Could you repeat the entries from the line with "This screenshot has height=777, width=1290." through the line with "point(82,495)", changing "Printers" to "Display" and keeping everything else the same? Leave the pictures out of your answer.

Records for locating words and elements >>
** Start **
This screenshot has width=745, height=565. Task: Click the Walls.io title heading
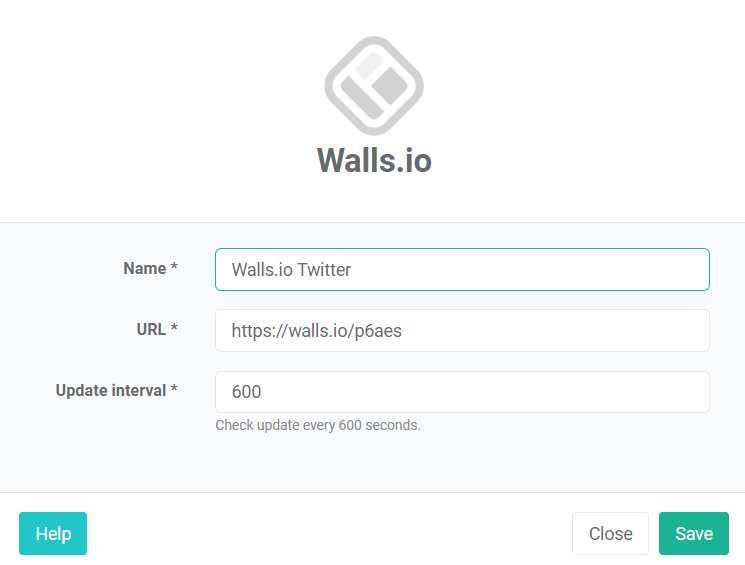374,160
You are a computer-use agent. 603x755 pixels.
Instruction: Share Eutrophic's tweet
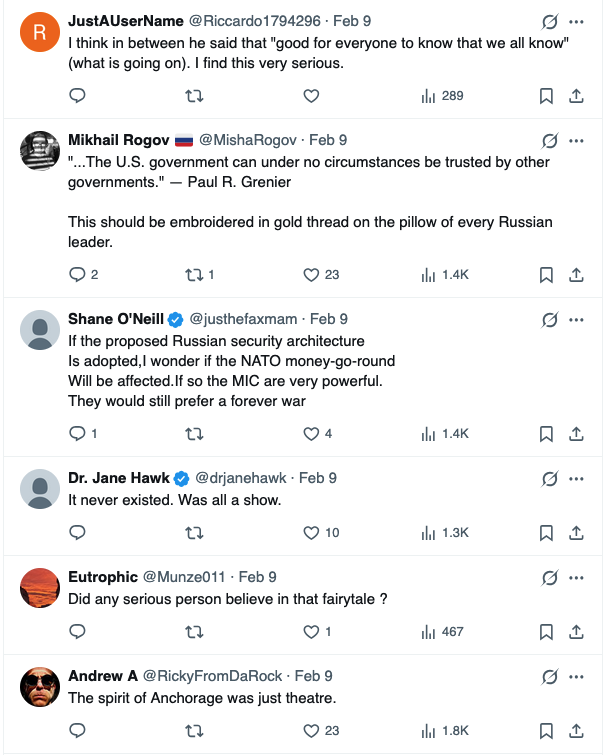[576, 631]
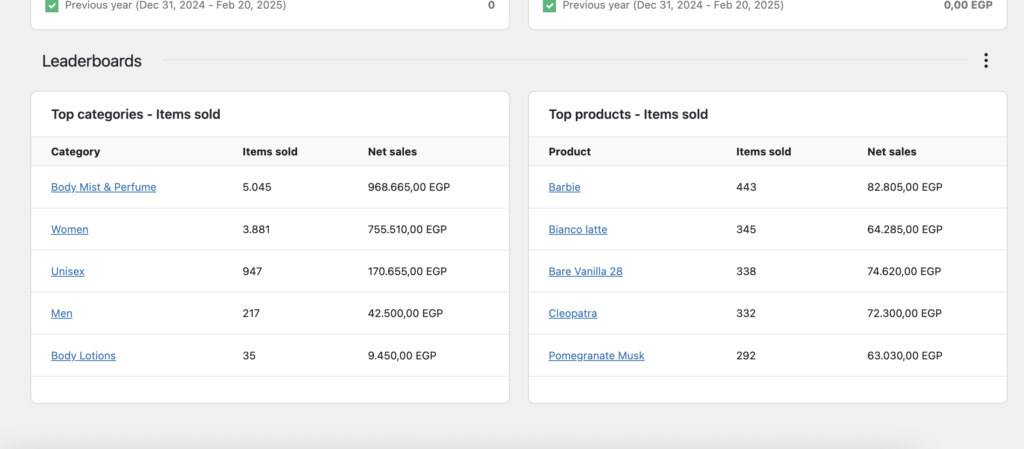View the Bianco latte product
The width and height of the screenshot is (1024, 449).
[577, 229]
** End **
** Start **
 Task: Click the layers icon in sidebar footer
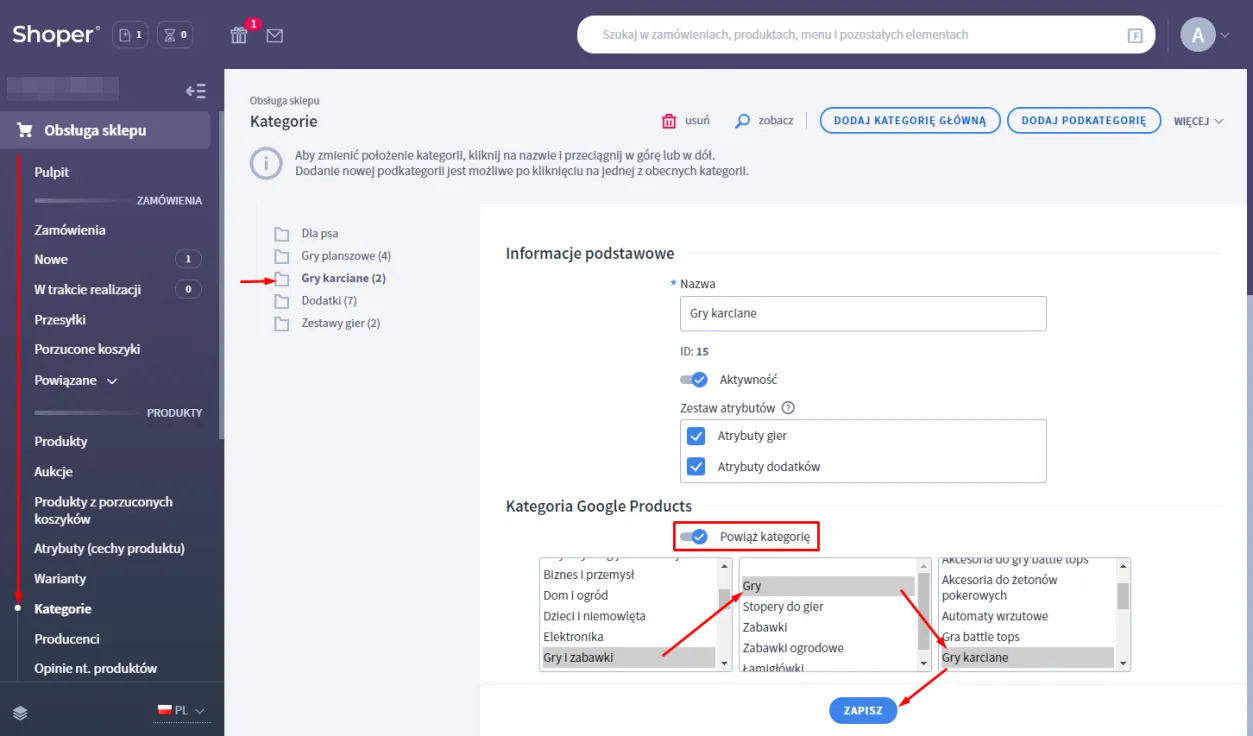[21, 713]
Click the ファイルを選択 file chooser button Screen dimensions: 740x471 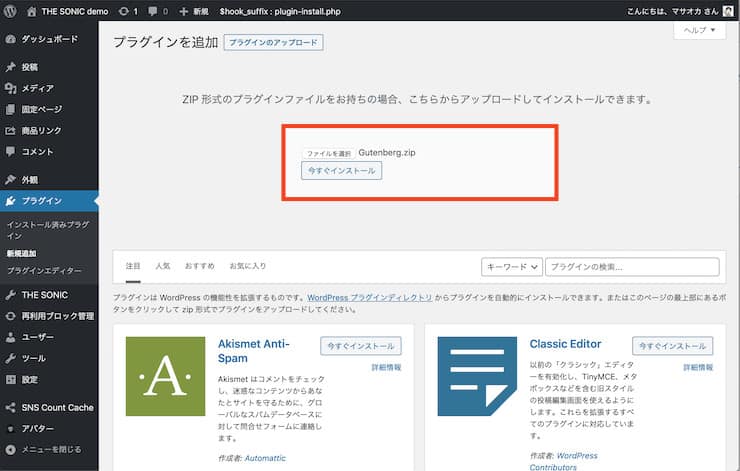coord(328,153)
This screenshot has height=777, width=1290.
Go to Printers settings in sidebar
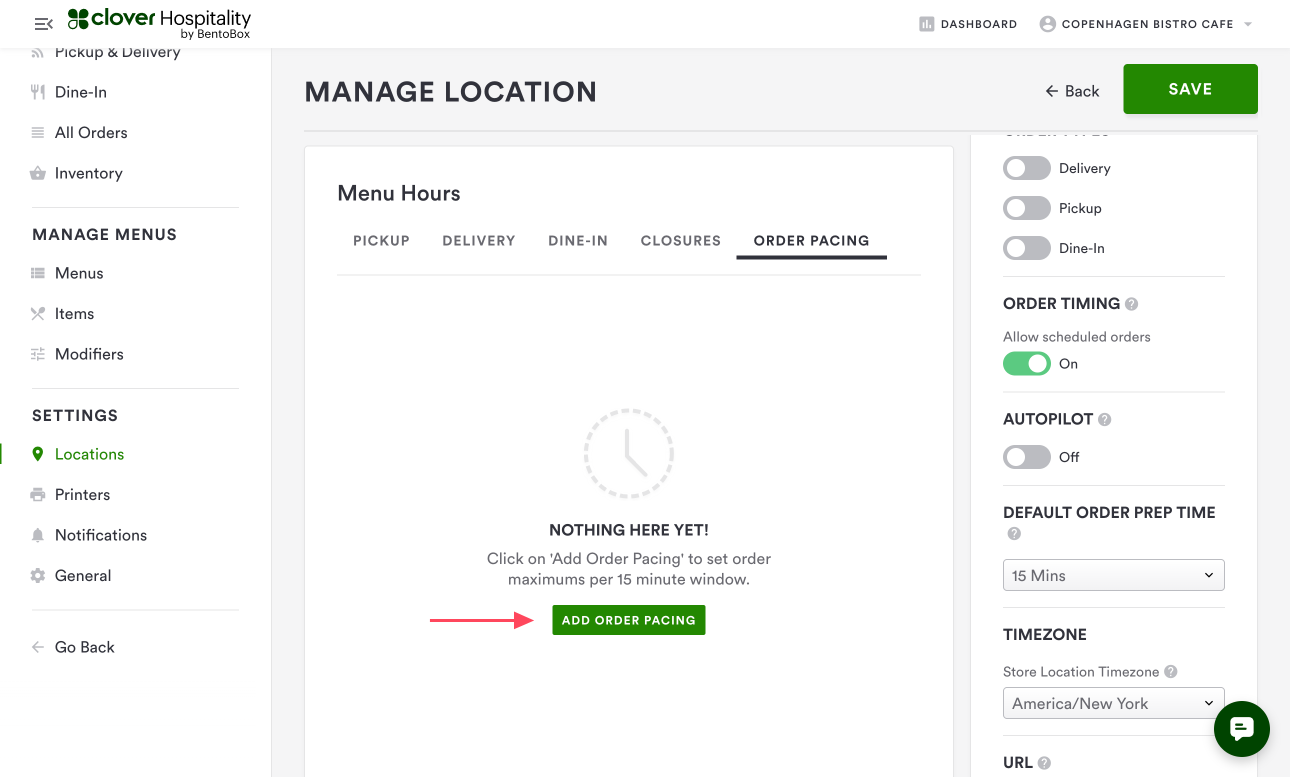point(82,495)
** End **
SOLUTION >>
This screenshot has height=777, width=1290.
Go to Display settings in sidebar
point(82,495)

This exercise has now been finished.